▶ _Problem description_: Rewrite the records below, replacing every "computer-use agent" with "desktop automation agent" and changing nothing else.

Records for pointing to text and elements
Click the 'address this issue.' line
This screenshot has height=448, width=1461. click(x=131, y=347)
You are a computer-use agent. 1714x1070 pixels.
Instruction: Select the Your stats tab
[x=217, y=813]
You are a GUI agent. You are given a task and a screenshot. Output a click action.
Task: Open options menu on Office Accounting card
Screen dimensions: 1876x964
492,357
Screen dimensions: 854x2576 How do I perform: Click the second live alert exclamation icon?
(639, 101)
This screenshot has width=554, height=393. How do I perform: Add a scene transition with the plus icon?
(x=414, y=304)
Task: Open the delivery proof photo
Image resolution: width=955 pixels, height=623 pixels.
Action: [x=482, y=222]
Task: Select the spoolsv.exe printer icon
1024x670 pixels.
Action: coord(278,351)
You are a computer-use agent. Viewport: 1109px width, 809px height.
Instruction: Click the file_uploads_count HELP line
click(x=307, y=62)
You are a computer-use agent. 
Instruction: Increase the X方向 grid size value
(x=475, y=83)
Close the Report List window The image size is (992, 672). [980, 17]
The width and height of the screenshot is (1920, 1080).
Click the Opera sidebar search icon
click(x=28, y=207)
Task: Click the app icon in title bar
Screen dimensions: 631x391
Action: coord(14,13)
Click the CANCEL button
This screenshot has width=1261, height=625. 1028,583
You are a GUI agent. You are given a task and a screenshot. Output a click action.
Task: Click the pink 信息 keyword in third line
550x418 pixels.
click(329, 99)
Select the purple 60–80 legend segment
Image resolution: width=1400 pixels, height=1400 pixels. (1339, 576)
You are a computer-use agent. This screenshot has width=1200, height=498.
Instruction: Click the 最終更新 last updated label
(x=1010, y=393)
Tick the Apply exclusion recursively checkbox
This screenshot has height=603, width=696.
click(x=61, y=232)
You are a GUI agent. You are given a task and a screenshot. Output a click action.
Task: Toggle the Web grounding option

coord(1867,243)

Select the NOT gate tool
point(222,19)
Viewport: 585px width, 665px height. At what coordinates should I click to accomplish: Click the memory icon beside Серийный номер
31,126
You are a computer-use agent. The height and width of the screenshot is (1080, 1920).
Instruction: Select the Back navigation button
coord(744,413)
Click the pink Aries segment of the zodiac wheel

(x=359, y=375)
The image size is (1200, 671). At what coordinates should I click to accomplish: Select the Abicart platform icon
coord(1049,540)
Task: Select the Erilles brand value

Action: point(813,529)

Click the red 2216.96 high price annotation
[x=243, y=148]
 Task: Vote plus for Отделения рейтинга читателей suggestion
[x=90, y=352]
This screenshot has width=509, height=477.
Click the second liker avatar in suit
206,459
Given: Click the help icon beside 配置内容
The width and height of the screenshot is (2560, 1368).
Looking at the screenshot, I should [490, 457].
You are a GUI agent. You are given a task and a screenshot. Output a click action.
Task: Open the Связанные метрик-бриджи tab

▶ _Expected answer_:
Click the 'address this issue.' line
This screenshot has height=448, width=1461. click(x=131, y=347)
You are a desktop automation agent. 1714x1070 pixels.
Instruction: Select the Your stats tab
[x=217, y=813]
You are a GUI agent. You are given a task and a screenshot. Output a click action.
Task: Open options menu on Office Accounting card
Screen dimensions: 1876x964
492,357
Screen dimensions: 854x2576 How do I perform: Click the second live alert exclamation icon?
(639, 101)
This screenshot has width=554, height=393. How do I perform: Add a scene transition with the plus icon?
(x=414, y=304)
Task: Open the delivery proof photo
Image resolution: width=955 pixels, height=623 pixels.
Action: [x=482, y=222]
Task: Select the spoolsv.exe printer icon
1024x670 pixels.
Action: coord(278,351)
You are a desktop automation agent. Viewport: 1109px width, 809px height.
Instruction: Click the file_uploads_count HELP line
click(x=307, y=62)
You are a desktop automation agent. 
Instruction: Increase the X方向 grid size value
(x=475, y=83)
Close the Report List window The image size is (992, 672). [980, 17]
The width and height of the screenshot is (1920, 1080).
Click the Opera sidebar search icon
click(x=28, y=207)
Task: Click the app icon in title bar
Screen dimensions: 631x391
Action: coord(14,13)
Click the CANCEL button
This screenshot has width=1261, height=625. 1028,583
You are a GUI agent. You are given a task and a screenshot. Output a click action.
Task: Click the pink 信息 keyword in third line
550x418 pixels.
click(329, 99)
Select the purple 60–80 legend segment
Image resolution: width=1400 pixels, height=1400 pixels. (1339, 576)
You are a desktop automation agent. This screenshot has width=1200, height=498.
Instruction: Click the 最終更新 last updated label
(x=1010, y=393)
Tick the Apply exclusion recursively checkbox
This screenshot has height=603, width=696.
click(x=61, y=232)
You are a GUI agent. You are given a task and a screenshot. Output a click action.
Task: Toggle the Web grounding option

coord(1867,243)

Select the NOT gate tool
point(222,19)
Viewport: 585px width, 665px height. At what coordinates should I click to accomplish: Click the memory icon beside Серийный номер
31,126
You are a desktop automation agent. The height and width of the screenshot is (1080, 1920).
Instruction: Select the Back navigation button
coord(744,413)
Click the pink Aries segment of the zodiac wheel

(x=359, y=375)
The image size is (1200, 671). At what coordinates should I click to accomplish: Select the Abicart platform icon
coord(1049,540)
Task: Select the Erilles brand value

Action: point(813,529)

Click the red 2216.96 high price annotation
[x=243, y=148]
 Task: Vote plus for Отделения рейтинга читателей suggestion
[x=90, y=352]
This screenshot has width=509, height=477.
Click the second liker avatar in suit
206,459
Given: Click the help icon beside 配置内容
The width and height of the screenshot is (2560, 1368).
Looking at the screenshot, I should [490, 457].
You are a GUI agent. You are given a task and a screenshot. Output a click action.
Task: Open the Связанные метрик-бриджи tab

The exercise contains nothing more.